- **To be done**
Copy the data below from the line with "1456x819 pixels." through the end of the data, requests included, and offset every coordinate in the answers by -5.

___ Records provided ___

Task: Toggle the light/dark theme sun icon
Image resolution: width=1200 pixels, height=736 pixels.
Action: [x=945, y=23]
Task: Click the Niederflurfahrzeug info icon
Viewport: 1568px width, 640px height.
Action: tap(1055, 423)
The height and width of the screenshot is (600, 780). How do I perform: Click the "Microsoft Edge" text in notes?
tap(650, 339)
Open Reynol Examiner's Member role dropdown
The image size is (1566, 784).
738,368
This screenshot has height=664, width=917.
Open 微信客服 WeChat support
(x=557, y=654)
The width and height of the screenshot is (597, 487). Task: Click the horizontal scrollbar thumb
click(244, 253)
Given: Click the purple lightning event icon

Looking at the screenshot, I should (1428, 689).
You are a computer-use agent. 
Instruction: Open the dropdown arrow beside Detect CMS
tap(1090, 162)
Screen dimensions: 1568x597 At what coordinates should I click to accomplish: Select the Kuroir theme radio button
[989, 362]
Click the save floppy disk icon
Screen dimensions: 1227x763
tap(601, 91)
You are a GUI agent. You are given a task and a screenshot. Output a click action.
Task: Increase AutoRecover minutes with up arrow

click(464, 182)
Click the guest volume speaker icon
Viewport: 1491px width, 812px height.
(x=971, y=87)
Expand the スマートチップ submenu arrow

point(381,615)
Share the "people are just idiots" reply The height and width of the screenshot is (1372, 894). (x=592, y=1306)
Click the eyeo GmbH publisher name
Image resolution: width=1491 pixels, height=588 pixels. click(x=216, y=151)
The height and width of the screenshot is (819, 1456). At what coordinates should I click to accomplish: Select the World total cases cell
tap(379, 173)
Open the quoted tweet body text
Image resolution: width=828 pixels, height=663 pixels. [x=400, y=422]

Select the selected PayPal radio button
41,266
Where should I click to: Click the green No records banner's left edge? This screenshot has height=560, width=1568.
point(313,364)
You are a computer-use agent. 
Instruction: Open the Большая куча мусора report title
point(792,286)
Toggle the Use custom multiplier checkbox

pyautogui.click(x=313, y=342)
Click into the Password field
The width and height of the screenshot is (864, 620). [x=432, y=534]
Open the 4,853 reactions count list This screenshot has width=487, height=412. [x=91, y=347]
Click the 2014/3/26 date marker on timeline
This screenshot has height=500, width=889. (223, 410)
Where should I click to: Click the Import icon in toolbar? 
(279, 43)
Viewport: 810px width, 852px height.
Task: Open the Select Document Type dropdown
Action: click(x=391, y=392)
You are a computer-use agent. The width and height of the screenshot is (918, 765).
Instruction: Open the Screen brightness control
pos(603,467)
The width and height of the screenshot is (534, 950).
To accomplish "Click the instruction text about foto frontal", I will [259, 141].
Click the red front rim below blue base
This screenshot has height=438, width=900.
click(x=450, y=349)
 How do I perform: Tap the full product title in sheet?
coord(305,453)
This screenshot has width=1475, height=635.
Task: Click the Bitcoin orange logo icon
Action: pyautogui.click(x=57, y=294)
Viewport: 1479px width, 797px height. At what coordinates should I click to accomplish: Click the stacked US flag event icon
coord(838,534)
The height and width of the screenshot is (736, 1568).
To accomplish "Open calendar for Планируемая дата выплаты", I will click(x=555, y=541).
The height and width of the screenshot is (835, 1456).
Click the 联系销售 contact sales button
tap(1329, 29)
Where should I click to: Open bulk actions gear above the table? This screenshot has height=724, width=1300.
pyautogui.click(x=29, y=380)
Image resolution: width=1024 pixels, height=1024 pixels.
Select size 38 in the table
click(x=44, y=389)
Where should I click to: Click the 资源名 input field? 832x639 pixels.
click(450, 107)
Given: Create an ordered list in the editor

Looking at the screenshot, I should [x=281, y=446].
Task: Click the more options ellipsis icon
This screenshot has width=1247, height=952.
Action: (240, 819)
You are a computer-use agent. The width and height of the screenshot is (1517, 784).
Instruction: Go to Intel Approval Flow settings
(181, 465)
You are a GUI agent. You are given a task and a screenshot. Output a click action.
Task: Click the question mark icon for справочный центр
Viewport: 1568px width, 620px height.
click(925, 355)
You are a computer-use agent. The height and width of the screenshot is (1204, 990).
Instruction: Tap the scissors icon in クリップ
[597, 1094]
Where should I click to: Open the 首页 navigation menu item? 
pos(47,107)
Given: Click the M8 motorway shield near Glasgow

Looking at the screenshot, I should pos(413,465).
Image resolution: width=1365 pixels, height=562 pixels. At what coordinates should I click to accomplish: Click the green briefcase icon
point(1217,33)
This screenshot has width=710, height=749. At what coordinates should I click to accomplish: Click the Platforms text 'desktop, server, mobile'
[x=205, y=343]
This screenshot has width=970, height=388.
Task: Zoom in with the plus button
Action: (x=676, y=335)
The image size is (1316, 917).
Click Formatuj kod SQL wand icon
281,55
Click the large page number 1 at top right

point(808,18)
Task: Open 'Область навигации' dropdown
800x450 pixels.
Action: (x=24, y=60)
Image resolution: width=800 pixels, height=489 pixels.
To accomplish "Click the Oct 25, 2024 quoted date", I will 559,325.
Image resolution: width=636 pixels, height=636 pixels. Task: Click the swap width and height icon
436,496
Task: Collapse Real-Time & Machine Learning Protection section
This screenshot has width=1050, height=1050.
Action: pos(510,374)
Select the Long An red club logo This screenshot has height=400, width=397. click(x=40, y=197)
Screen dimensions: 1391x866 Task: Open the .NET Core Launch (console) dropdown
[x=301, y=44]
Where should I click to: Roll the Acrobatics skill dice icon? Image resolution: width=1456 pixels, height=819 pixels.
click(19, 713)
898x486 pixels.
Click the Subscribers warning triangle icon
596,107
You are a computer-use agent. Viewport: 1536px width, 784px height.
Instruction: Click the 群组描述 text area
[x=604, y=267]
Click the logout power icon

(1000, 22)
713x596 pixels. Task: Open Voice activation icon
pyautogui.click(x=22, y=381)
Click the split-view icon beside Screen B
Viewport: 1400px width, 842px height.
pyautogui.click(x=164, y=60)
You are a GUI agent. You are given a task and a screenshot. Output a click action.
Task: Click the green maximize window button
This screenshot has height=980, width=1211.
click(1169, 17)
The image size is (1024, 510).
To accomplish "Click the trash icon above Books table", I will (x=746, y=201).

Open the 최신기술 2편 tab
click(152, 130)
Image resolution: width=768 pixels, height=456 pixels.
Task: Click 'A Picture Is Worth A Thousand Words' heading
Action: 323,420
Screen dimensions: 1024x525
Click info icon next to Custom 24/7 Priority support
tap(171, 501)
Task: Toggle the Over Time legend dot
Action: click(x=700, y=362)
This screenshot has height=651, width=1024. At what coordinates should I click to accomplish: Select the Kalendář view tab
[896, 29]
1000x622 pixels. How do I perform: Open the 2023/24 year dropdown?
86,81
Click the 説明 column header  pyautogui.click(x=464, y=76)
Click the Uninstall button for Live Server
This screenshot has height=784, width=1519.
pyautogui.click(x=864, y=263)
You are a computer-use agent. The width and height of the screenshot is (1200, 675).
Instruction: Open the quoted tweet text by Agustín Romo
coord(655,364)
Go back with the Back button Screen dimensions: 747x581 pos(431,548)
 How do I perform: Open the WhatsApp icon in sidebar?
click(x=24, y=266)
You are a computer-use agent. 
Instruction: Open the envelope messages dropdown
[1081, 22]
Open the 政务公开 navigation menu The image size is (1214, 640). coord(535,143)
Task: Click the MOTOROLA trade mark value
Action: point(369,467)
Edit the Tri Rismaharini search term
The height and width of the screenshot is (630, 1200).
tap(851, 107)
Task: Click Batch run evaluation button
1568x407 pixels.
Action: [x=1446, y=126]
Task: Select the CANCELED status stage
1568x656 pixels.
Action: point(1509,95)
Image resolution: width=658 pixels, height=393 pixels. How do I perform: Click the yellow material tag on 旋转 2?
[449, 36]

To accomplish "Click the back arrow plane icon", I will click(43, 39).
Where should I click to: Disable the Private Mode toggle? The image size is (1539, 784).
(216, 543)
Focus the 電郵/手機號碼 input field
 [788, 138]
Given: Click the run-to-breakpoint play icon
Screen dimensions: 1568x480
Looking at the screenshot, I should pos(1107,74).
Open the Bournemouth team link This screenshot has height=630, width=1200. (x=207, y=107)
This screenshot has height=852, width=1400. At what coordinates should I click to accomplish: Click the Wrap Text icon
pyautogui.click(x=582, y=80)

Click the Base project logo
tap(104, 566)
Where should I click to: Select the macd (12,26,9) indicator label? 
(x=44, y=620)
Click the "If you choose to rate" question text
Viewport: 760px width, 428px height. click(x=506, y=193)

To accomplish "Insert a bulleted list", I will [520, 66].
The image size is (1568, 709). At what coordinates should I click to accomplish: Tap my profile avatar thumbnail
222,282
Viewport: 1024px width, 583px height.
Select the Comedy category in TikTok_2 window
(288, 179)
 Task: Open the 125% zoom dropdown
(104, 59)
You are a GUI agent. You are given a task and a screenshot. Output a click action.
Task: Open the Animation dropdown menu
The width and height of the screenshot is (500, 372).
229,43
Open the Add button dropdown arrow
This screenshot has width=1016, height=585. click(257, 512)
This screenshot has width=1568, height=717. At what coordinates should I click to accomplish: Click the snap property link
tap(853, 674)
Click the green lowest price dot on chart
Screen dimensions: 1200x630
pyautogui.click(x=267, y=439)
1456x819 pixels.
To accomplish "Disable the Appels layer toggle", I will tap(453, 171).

___

- **Result of the exercise**
1456x819 pixels.
To accomplish "Disable the Appels layer toggle", I will tap(448, 166).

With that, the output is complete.